- **Stated exercise 1**
Extract every line of the records that contains the string "screenshot".

- **Excerpt to read**
::::::

From: SeongJae Park <sjpark@amazon.de>

This commit moves functions in the default physical address space
monitoring primitives that commonly usable from other use cases like
page granularity idleness monitoring to prmtv-common.

Signed-off-by: SeongJae Park <sjpark@amazon.de>
---
 mm/damon/paddr.c        | 122 ----------------------------------------
 mm/damon/prmtv-common.c | 122 ++++++++++++++++++++++++++++++++++++++++
 mm/damon/prmtv-common.h |   4 ++
 3 files changed, 126 insertions(+), 122 deletions(-)

diff --git a/mm/damon/paddr.c b/mm/damon/paddr.c
index b120f672cc57..143ddc0e5917 100644
--- a/mm/damon/paddr.c
+++ b/mm/damon/paddr.c
@@ -19,69 +19,6 @@
  * of the primitives.
  */
 
-/*
- * Get a page by pfn if it is in the LRU list.  Otherwise, returns NULL.
- *
- * The body of this function is stollen from the 'page_idle_get_page()'.  We
- * steal rather than reuse it because the code is quite simple.
- */
-static struct page *damon_pa_get_page(unsigned long pfn)
-{
-	struct page *page = pfn_to_online_page(pfn);
-	pg_data_t *pgdat;
-
-	if (!page || !PageLRU(page) ||
-	    !get_page_unless_zero(page))
-		return NULL;
-
-	pgdat = page_pgdat(page);
-	spin_lock_irq(&pgdat->lru_lock);
-	if (unlikely(!PageLRU(page))) {
-		put_page(page);
-		page = NULL;
-	}
-	spin_unlock_irq(&pgdat->lru_lock);
-	return page;
-}
-
-static bool __damon_pa_mkold(struct page *page, struct vm_area_struct *vma,
-		unsigned long addr, void *arg)

::::::

- **Information shown**
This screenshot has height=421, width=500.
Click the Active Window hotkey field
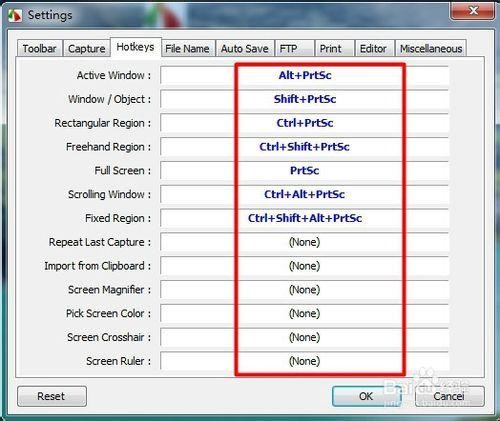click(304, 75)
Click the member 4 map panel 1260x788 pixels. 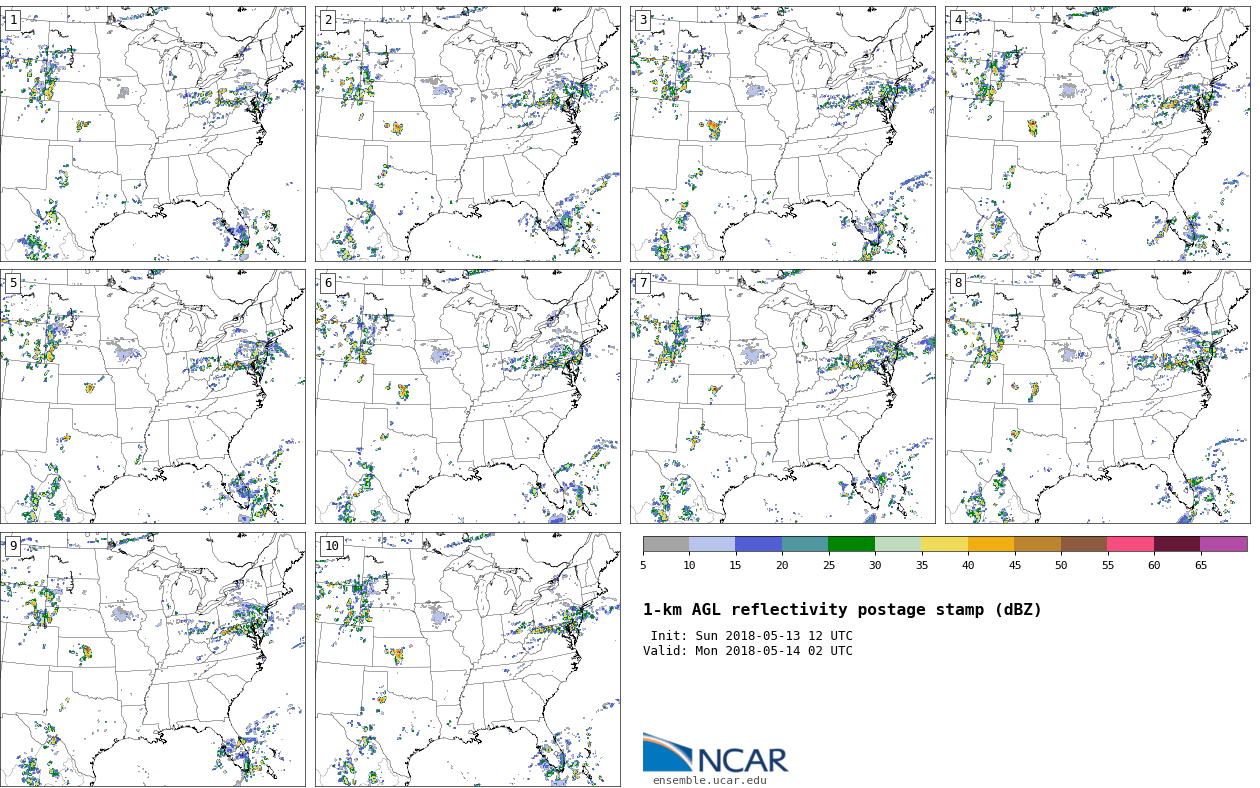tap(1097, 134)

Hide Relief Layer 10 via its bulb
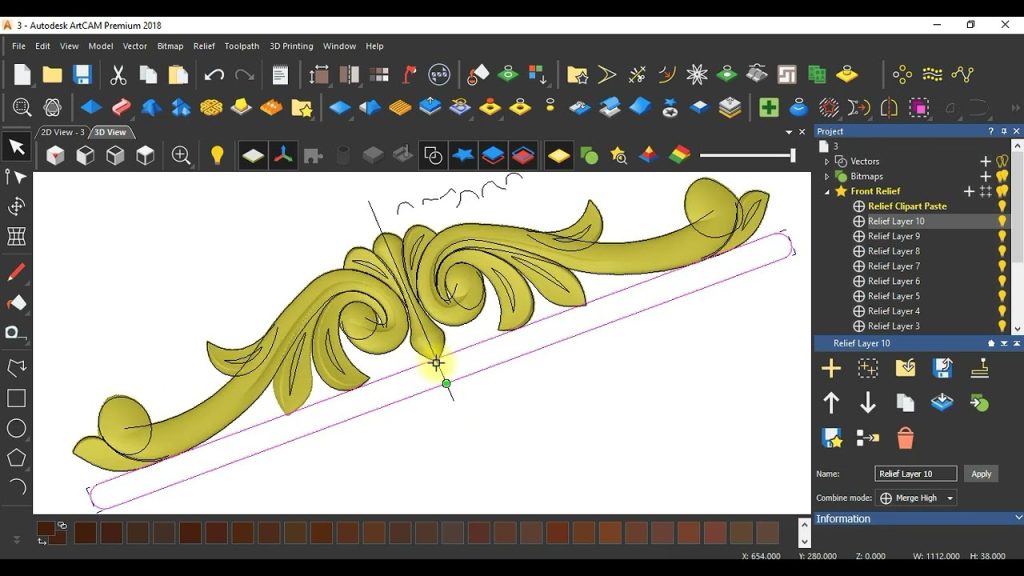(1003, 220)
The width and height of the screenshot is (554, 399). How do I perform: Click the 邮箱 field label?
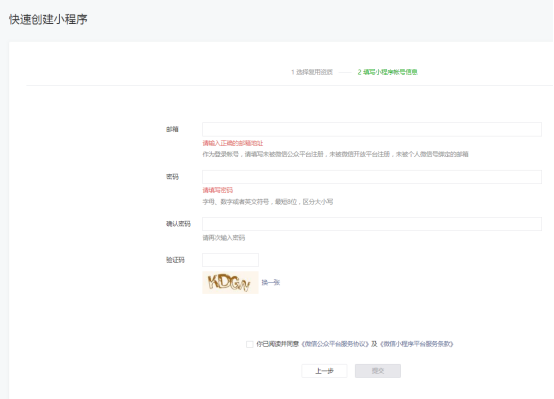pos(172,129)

::::::

- **Stated exercise 2**
Using the kernel patch, decide whether each statement agrees with it, and answer yes or no for each, quoting the words that decide it: (a) The patch touches three files. (b) The damon_pa_get_page function reuses 'page_idle_get_page()' instead of copying its body. (c) The commit moves the functions to prmtv-common.

- **Task solution 1**
This screenshot has height=421, width=500.
The width and height of the screenshot is (554, 399). How do I perform: Click the 邮箱 field label?

- **Task solution 2**
(a) Yes: "3 files changed, 126 insertions(+), 122 deletions(-)"
(b) No: "steal rather than reuse it because the code is quite simple."
(c) Yes: "page granularity idleness monitoring to prmtv-common."